Cette constatation nous conduit à un autre point, que vous mentionnez aussi et qui apparaît, en outre, entre les lignes. Vous considérez que son état de santé(7) ayant rendu nécessaire une intervention chirurgicale et un traitement médical est la conséquence de la fatigue et des efforts qu’elle a investis dans cette institution. Or, qui peut l’affirmer ? En outre, le verset dit clairement que : “ si vous marchez dans Mes Décrets ”, et Rachi précise : “ en faisant porter vos efforts sur la Torah ”, dès lors “ Je donnerai ” toutes les bénédictions mentionnées dans la Paracha. Il y a donc tout lieu de penser que le contraire est vrai, que la réussite du traitement médical et le fait qu’elle recouvre la santé sont bien les conséquences de l’effort et du travail fournis pour cette institution et ce qui la concerne. Si, comme votre lettre semble l’indiquer, vous êtes convaincu que votre contribution à des causes de Tsédaka est intervenue dans la réussite du traitement, vous devez admettre qu’un don financier, aussi important qu’il puisse être, n’est nullement comparable à une contribution physique ou morale, laquelle permet d’investir les forces de son âme et de son corps dans la Tsédaka. Je fais allusion à la notion qui est introduite par le verset : “ La Tsédaka élève un peuple ”.

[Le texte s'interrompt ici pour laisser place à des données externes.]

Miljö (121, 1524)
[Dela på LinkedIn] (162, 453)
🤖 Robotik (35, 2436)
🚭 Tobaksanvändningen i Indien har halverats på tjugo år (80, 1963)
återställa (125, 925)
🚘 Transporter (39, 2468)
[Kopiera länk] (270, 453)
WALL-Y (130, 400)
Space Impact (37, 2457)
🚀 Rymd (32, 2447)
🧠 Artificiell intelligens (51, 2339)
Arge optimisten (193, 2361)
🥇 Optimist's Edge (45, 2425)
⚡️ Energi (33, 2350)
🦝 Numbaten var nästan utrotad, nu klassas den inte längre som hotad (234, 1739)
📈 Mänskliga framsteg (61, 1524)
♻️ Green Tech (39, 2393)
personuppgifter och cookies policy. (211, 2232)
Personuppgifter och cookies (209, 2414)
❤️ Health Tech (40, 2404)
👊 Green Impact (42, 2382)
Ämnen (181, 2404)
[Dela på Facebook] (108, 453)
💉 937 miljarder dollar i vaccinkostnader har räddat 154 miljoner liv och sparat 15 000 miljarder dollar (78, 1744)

Il me semble vous avoir déjà écrit, dans mon précédent courrier que, de façon générale, mon propos n’est pas de faire de la morale ni de me plaindre du passé. Bien au contraire, j’envisage l’avenir. En l’occurrence, je souhaitais uniquement établir le bilan final de ce que vous avez accompli dans cette institution, tel que je le vois et, à mon sens, il est clair que celui-ci est exact. Comme je l’ai dit, ceci devrait susciter en vous une joie et un enthousiasme véritables. D.ieu agit “ mesure pour mesure ”(8), mais en proportion largement accrue. Puissiez-vous donc concevoir une satisfaction véritable de tous vos descendants, une satisfaction juive et ‘hassidique. Vous serez également satisfait des élèves que vous avez conduits au monde futur et, dans notre génération, également à ce monde, car, quand ils s’écartent, leur vie matérielle périclite également. J’espère obtenir de bonnes nouvelles de tout cela. Puisse D.ieu faire que vous me les donniez en bonne santé, dans la joie et l’enthousiasme. Avec ma bénédiction,

Notes

(1) Vraisemblablement, l’épouse du destinataire de cette lettre.

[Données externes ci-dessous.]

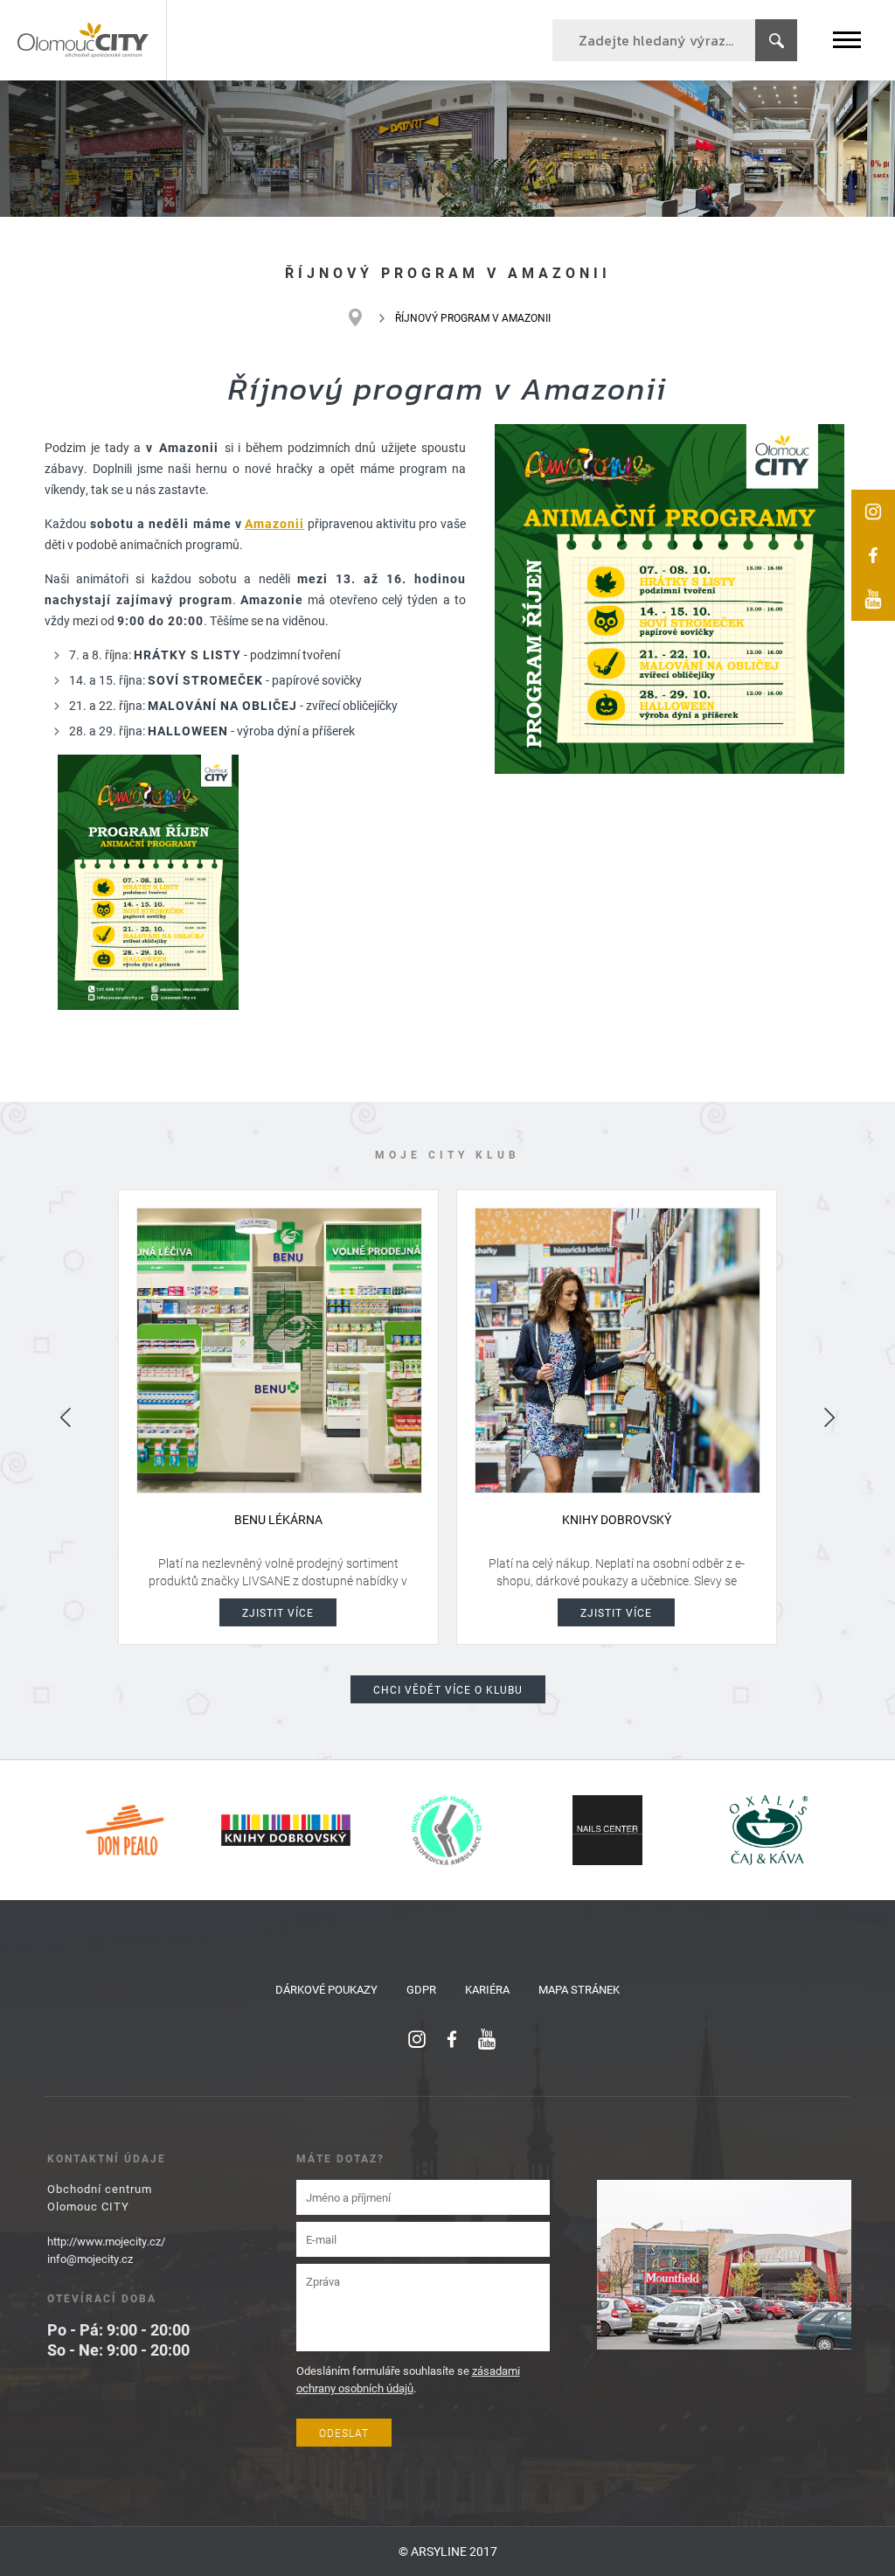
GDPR (421, 1989)
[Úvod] (364, 317)
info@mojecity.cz (90, 2258)
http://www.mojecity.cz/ (106, 2241)
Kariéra (487, 1989)
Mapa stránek (579, 1989)
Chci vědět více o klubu (448, 1689)
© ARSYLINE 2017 (448, 2551)
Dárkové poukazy (326, 1989)
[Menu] (847, 39)
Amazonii (274, 523)
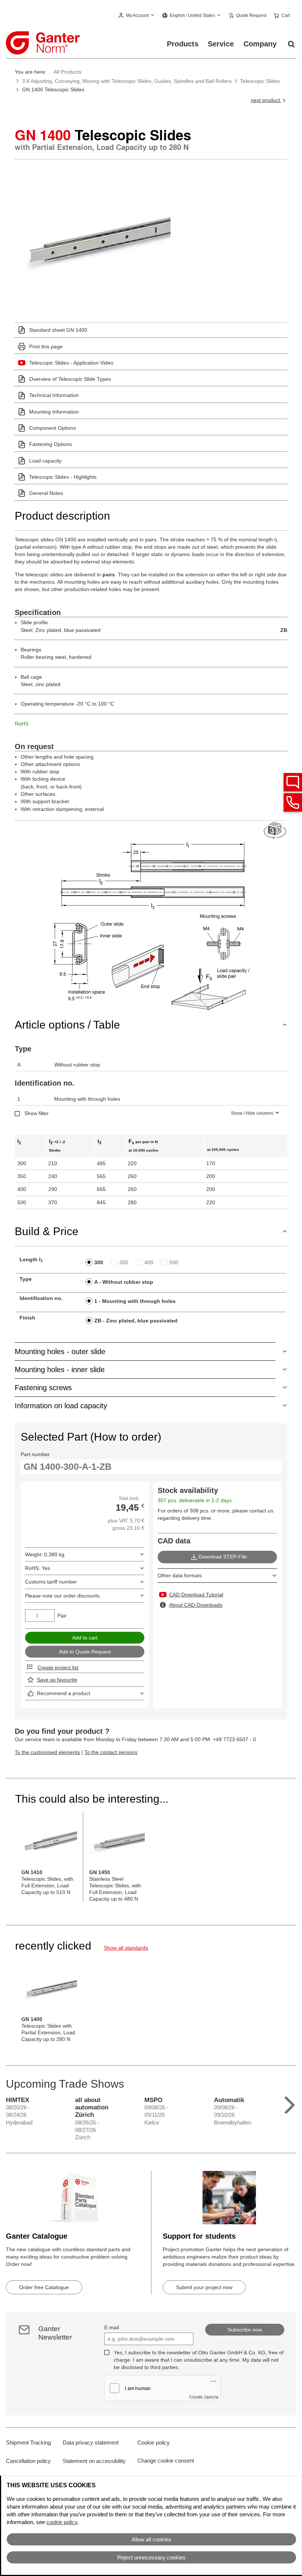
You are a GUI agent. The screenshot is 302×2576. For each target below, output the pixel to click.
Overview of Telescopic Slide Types (70, 379)
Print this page (46, 346)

(2) Une école dirigée par le destinataire de cette lettre.
(3) Que l’on peut toujours faire mieux.
(4) Quand on ne tient pas son engagement. Textuellement : “ les portes des explications ne sont pas fermées ”.
(5) Voir, à ce sujet, la lettre n°2985.
(6) A l’image de l’échelle du rêve de Yaakov.
(7) Celui de l’épouse.
(8) De la manière dont on agit envers Lui.